Here, the outer container stores the inner container as data. Part of the inner container is its transition matrix. So the decision of which transition matrix `tr` to use is intertwined with data in a non-linear way.

This non-linearity means that a monad is strictly more powerful than applicative, but it also makes composing monads together harder.

# Conclusions

The only way to really understand a complex concept is to see it from as many different angles as possible. Looking at functors as containers provides a different perspective and brings new insights. For me it was the realization that functions can be seen as non-enumerable containers of values, and that the state monad can be seen as a key/value store with an accompanying state transition matrix that brought the aha! moments. It was also nice to explicitly see the linearity in the applicative’s propagation of state. It was surprising to discover the simplicity of the Yoneda lemma and natural transformations in the language of containers.
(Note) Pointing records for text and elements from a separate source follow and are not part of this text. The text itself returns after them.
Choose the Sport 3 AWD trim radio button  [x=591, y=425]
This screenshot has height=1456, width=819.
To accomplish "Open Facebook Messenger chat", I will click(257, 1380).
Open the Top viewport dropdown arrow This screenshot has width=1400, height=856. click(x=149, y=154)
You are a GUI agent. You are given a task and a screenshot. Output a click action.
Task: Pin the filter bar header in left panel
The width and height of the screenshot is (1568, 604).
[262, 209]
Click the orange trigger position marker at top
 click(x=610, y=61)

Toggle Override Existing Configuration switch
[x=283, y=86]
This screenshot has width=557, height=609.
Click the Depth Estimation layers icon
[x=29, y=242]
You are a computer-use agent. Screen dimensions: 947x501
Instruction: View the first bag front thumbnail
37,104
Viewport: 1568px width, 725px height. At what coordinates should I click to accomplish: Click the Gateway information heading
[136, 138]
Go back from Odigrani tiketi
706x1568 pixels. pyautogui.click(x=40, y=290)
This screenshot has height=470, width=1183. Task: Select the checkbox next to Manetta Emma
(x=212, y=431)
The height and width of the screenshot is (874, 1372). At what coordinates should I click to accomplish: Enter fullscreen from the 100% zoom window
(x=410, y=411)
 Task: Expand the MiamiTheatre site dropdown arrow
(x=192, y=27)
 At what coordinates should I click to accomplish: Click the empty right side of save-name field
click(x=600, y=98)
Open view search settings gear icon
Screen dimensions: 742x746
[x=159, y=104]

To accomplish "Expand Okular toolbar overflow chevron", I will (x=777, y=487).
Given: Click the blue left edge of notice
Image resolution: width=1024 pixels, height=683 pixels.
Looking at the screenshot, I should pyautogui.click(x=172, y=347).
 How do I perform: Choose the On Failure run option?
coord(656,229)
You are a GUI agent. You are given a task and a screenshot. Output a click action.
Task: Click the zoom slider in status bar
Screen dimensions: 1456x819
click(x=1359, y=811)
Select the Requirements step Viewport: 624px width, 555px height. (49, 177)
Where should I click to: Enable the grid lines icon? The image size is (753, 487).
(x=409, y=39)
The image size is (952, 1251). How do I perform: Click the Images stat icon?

# Bibliography and Acknowledgments

A container is not a very well defined term — an ambiguity I exploited in this blog post — but there is a well defined notion of finitary containers, and they indeed have a strong connection to functors. Russell O’Connor and Mauro Jaskelioff have recently shown that every traversable functor is a finitary container (I’m grateful to the authors for providing me with the preliminary copy of their paper, in which they have also independently and much more rigorously shown the connection between the Yoneda lemma for the functor category and the van Laarhoven formulation of the lens).